En fait, nous nous enfuyons plus vite que le temps. J’ai l’impression de rater tout le présent à vouloir sauter d’une chose à l’autre, à vouloir tout ou à ne rien vouloir faire. Je m’abrutit pour tuer l’ennui – parce que c’est plus simple comme ça – puis imbécile, je retombe dans un «je ne sais pas quoi». On se mord la queue. Je marche en tapotant mon téléphone, pendant que le reste file à toute allure. Je ne veux pas perdre mon temps alors je prends de l’avance sur le rien. Et si une belle image me chatouille le coin de l’œil, je la cadre et l’envoie au cloud #couchédesoleildefeu. C’est à ce moment là qu’un illustre inconnu m’arrache mon téléphone et me jette par dessus bord. La chute est courte. La douche est glaciale et le réveil douloureux. La surprise me noie et le temps continue de couler.

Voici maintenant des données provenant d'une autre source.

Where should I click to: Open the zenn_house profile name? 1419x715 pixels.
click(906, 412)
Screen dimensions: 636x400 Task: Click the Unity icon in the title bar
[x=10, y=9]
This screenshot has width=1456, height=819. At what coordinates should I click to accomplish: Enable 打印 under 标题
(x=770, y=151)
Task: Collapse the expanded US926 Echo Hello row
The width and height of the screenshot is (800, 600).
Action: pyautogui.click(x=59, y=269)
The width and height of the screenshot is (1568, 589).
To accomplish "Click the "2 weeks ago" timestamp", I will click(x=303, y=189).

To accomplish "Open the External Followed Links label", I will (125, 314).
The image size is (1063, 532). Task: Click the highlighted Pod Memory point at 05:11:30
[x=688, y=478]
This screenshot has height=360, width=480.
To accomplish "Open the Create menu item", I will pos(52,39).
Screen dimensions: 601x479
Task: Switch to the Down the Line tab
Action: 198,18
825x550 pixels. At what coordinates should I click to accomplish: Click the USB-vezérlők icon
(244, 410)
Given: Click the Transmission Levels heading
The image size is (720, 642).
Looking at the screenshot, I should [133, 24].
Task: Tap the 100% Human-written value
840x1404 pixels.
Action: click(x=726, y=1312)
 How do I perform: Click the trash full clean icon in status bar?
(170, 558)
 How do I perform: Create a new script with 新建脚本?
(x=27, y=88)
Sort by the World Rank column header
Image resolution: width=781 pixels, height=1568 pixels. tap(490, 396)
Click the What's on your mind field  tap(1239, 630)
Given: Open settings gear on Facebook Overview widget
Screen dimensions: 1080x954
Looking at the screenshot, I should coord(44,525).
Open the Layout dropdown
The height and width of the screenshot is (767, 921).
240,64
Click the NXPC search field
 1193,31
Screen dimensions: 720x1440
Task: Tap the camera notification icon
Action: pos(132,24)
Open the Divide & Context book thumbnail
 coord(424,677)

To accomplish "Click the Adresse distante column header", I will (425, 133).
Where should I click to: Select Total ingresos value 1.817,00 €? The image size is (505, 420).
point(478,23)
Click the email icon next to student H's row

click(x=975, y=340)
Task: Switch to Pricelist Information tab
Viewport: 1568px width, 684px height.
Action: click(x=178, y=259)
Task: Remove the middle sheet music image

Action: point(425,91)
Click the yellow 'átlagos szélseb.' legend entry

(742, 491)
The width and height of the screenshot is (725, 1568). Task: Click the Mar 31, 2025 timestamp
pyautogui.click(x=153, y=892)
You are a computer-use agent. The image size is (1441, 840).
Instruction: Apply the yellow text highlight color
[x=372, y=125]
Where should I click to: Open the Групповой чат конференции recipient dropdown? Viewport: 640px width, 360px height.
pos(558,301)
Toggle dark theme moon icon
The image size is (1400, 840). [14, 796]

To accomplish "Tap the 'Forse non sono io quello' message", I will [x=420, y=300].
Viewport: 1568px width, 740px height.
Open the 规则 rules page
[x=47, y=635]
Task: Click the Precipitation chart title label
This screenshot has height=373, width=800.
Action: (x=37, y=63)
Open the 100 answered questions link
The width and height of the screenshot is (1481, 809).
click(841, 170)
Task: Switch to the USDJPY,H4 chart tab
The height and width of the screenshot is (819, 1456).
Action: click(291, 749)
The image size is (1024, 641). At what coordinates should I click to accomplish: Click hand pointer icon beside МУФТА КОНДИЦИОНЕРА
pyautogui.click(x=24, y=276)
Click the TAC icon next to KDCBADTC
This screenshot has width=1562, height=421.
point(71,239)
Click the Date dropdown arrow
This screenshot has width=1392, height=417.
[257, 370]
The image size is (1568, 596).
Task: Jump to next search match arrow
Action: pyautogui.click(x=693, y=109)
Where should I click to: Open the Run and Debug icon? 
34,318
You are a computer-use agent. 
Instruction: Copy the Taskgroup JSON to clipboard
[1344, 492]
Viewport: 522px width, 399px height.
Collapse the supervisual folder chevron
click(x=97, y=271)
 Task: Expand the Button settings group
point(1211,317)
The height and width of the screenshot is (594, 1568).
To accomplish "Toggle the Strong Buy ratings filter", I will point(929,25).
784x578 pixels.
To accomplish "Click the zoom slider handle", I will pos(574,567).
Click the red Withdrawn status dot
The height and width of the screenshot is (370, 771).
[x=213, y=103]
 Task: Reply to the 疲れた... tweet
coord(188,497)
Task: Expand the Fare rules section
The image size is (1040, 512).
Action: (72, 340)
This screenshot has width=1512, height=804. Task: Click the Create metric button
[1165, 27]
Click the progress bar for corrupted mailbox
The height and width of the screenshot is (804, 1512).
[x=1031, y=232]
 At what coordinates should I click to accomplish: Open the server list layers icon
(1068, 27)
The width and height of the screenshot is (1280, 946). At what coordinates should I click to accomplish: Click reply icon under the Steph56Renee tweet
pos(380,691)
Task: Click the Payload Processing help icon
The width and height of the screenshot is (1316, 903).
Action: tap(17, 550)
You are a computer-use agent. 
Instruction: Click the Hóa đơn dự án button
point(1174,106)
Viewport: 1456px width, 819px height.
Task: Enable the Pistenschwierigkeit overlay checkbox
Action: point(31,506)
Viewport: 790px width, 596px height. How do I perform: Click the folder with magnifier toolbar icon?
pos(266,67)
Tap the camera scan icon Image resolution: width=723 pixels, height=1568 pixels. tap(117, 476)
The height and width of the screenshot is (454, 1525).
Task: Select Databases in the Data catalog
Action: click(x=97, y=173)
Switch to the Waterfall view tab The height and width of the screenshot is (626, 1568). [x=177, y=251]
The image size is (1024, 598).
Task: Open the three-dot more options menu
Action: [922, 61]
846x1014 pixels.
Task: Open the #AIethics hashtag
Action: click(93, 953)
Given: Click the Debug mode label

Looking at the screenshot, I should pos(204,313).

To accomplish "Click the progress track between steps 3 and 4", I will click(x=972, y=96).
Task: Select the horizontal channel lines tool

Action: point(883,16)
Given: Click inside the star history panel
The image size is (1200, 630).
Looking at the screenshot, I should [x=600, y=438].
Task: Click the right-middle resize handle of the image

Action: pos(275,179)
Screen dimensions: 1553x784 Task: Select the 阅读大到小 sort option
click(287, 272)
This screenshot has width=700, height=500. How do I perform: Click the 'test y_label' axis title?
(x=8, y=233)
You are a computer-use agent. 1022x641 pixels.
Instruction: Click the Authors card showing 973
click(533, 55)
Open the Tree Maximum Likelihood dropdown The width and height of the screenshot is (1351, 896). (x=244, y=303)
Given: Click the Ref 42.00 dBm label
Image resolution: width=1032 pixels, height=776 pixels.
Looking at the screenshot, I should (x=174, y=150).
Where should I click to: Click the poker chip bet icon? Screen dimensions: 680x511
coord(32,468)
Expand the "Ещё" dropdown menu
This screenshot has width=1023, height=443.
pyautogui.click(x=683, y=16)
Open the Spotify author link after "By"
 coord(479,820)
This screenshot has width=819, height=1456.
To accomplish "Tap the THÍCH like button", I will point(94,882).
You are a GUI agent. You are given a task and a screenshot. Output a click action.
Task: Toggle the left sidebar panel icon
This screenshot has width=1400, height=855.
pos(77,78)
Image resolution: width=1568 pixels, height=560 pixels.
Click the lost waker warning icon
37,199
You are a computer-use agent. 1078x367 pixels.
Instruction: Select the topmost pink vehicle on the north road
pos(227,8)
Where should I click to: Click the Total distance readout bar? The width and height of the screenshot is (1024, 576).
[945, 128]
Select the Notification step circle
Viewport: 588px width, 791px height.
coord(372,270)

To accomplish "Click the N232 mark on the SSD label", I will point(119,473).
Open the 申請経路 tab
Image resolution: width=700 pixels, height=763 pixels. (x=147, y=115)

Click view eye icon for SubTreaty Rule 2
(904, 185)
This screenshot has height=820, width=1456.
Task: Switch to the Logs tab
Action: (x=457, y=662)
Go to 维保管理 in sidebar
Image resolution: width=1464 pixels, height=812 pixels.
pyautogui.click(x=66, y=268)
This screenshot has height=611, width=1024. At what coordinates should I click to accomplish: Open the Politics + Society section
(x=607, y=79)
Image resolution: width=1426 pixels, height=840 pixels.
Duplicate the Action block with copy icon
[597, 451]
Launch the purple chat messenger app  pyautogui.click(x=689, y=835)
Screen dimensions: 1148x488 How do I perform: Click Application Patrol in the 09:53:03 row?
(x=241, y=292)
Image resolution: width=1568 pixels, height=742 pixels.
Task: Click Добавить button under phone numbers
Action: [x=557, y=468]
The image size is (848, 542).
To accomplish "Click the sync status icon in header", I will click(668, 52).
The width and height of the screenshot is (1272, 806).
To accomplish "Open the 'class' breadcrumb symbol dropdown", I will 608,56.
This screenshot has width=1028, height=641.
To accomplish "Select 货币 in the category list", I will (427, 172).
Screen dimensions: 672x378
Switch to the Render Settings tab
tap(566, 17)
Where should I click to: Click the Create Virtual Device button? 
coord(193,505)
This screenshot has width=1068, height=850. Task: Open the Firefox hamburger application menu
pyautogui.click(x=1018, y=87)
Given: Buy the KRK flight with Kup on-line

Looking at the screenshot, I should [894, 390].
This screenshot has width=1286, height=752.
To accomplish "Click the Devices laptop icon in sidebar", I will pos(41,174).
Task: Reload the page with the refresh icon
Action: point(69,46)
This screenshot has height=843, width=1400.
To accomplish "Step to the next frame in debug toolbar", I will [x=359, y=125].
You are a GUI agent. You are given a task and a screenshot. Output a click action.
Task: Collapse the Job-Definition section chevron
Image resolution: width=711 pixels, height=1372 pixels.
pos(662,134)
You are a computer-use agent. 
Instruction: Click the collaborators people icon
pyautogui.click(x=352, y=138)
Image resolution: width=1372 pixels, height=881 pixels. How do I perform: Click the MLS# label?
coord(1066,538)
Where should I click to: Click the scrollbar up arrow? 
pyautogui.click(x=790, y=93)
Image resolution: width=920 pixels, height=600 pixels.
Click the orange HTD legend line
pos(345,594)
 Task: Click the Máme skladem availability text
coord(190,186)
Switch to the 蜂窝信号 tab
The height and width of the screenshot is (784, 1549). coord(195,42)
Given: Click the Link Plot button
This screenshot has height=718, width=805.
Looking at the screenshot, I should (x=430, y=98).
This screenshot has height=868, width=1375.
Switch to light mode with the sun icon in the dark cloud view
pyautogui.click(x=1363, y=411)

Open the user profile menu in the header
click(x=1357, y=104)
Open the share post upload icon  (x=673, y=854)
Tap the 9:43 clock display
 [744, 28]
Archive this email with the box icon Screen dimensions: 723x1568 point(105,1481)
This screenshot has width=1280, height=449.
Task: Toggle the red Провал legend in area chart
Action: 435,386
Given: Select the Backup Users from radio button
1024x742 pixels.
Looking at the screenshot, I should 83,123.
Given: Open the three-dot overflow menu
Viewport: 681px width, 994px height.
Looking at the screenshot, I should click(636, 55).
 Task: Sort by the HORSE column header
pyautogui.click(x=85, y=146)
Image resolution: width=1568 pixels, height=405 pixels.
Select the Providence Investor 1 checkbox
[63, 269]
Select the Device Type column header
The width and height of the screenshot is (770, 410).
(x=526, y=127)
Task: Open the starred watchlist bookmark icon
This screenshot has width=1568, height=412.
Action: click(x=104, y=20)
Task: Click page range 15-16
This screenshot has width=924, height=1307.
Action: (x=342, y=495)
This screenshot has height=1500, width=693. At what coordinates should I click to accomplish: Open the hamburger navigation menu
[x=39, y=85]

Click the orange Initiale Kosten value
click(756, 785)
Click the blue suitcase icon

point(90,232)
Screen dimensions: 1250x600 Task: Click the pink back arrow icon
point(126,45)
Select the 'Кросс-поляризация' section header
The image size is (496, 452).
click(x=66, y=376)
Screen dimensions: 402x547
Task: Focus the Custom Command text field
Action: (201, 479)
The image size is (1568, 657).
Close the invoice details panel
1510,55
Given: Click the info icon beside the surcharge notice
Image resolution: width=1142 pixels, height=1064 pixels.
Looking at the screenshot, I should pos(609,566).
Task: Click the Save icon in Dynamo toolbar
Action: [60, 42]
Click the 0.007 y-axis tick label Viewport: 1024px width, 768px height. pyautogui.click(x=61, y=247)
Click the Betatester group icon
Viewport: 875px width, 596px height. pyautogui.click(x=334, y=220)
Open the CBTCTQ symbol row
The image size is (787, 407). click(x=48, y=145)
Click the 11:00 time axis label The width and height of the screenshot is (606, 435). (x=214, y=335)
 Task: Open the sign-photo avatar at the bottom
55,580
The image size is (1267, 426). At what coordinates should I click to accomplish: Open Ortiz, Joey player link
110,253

Ce soir, mon cœur brûle encore plus fort que la morsure du froid. Il frappe fort ma poitrine pour me faire vibrer sous le ciel flamboyant. Je suis allumé comme le couchant, éclairé de ses reflets rouges roses orangés, de toutes ces teintes de couleurs qui avalent le bleu et se marient sur les nuages du soir. Je suis seul adossé à mon petit mur, invisible aux yeux des gens qui passent ou s’arrêtent pour un cliché vite fait. Puis disparaissent comme s’il n’y avait rien à voir. Je suis touché parce que j’ai l’impression que le monde ne regarde pas dans la bonne direction.